In article <eli$97122...@qz.little-neck.ny.us>,

Eli the Bearded <#@qz.to> wrote:
> Ilya Zakharevich <il...@math.ohio-state.edu> wrote:
> > Eli the Bearded <#@qz.to> wrote:
> > > $r='#! rnews ';
> > > $count = s/$r\d+\n((?:(?!$r)#|[^#]+)+)/$r.(length $1)."\n$1"/gse;
> > How is it less error-prone than
> > /$r(\d+\n)(.+?)(?=$r|$)/
> > ?
>
> Well, other than your just adding a new set of parens that throw off
> the replacement count,

There is no new set of parens.

> I'd use \Z instead of $ to ensure the right
> anchoring if /m were ever added to the flags.

\Z is not much better than $. I would use \z, but since 5.005 will
not have it ;-), one is forced to use these abomination \Z(?!\n).

> I know your point was that "Here is a case were non-greedy regexps
> are not harmful, and in fact simplify things considerably." I know.
> There is very strong deliberate anchoring around the part that needed
> to be captured, which makes non-greedy matching safe. My point was
> to show that it could be solved without needing non-greedy matching.

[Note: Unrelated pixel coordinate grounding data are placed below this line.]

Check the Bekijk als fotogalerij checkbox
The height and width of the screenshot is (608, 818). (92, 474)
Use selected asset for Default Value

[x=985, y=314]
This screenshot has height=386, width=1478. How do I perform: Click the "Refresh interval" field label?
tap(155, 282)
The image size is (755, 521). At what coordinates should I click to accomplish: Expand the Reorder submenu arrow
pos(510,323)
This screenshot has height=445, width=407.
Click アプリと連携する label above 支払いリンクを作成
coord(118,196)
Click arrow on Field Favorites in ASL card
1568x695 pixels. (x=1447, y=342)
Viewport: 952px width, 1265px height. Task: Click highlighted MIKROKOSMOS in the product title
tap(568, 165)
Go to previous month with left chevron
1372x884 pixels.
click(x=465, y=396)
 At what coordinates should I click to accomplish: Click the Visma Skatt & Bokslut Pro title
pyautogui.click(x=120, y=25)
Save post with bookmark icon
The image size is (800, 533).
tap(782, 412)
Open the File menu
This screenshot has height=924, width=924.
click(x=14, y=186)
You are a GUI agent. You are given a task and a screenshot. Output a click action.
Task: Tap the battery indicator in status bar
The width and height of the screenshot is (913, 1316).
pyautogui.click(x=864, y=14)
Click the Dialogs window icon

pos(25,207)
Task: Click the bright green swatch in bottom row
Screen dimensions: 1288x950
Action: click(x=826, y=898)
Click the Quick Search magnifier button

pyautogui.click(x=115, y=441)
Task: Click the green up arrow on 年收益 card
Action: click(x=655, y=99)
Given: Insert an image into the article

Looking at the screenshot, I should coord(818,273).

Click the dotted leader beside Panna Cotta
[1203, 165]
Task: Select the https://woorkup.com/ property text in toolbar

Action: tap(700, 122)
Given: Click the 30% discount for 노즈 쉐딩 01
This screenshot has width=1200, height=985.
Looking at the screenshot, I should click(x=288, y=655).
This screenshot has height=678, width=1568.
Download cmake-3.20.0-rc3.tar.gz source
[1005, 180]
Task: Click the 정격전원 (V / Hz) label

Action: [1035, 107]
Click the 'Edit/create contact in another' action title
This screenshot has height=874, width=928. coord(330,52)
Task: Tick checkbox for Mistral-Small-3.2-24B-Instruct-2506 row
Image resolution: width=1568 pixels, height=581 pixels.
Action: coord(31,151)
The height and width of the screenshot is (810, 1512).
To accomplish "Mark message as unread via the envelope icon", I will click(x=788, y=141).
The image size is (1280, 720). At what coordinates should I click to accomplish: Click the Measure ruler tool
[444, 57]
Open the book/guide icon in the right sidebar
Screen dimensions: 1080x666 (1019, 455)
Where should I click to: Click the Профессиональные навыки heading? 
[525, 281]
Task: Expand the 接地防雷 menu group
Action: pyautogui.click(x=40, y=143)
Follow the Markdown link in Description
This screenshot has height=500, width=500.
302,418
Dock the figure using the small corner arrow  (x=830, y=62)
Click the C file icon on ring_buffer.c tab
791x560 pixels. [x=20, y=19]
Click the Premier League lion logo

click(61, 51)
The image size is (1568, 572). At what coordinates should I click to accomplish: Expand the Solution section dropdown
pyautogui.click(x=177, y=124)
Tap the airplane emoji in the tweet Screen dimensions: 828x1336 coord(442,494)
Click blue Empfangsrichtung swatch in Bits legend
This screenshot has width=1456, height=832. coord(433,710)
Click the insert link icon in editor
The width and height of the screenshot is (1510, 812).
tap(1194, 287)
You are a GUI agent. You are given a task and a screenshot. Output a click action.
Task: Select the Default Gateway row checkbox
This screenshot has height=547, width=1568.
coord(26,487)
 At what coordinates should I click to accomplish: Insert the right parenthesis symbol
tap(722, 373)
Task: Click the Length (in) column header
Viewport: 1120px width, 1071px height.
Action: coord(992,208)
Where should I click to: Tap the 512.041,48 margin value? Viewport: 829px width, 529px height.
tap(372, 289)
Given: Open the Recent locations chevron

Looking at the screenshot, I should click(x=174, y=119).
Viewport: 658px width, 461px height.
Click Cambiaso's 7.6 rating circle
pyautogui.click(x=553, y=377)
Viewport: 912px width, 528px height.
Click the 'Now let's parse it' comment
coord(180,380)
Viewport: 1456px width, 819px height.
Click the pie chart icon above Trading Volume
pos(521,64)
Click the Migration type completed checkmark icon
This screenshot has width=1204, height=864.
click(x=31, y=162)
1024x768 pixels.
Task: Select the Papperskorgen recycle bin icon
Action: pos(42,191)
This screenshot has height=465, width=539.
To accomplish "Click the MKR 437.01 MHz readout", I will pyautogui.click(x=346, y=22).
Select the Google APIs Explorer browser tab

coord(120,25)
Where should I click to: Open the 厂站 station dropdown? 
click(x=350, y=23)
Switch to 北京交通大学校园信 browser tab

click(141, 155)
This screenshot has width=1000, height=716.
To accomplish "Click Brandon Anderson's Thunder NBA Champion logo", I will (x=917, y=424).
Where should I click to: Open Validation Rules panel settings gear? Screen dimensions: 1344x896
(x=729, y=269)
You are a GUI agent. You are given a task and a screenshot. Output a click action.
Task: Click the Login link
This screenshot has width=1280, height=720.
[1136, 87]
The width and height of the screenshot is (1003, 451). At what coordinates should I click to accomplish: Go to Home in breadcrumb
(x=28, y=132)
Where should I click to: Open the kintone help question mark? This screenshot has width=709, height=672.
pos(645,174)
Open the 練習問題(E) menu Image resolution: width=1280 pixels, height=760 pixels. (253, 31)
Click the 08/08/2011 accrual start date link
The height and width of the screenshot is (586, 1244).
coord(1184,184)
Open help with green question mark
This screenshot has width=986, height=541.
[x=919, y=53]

The problem is that few people will be able to read your re, so check
that "it could be solved without needing non-greedy matching". I
could not.

Re's are unreadable from the start. One should not deliberately add
to this, unless necessary.

Ilya

P.S. Interested people may look in ./t/op/pat.t of >= 5.004_55 to see
the beast which matches "matching parens" (let's look... it is near
matchit). The only reason I wrote it is to check new (?{...}) engine,
this is not what I would like to have in production code (though it is
_almost_ readable).

P.P.S. Well, to decrease quoted/contents ratio, I may just include it
here:

m'
(
$
(?{ $c = 1 }) # Initialize
(?:
(?(?{ $c == 0 }) # PREVIOUS iteration was OK, stop the loop
(?!
) # Fail: will unwind one iteration back
)
(?:
[^()]+ # Match a big chunk
(?=
[()]
) # Do not try to match subchunks
|
\(
(?{ ++$c })
|
$
(?{ --$c })
)
)+ # This may not match with different subblocks
)
(?(?{ $c != 0 })
(?!
) # Fail
) # Otherwise the chunk 1 may succeed with $c>0
'xg;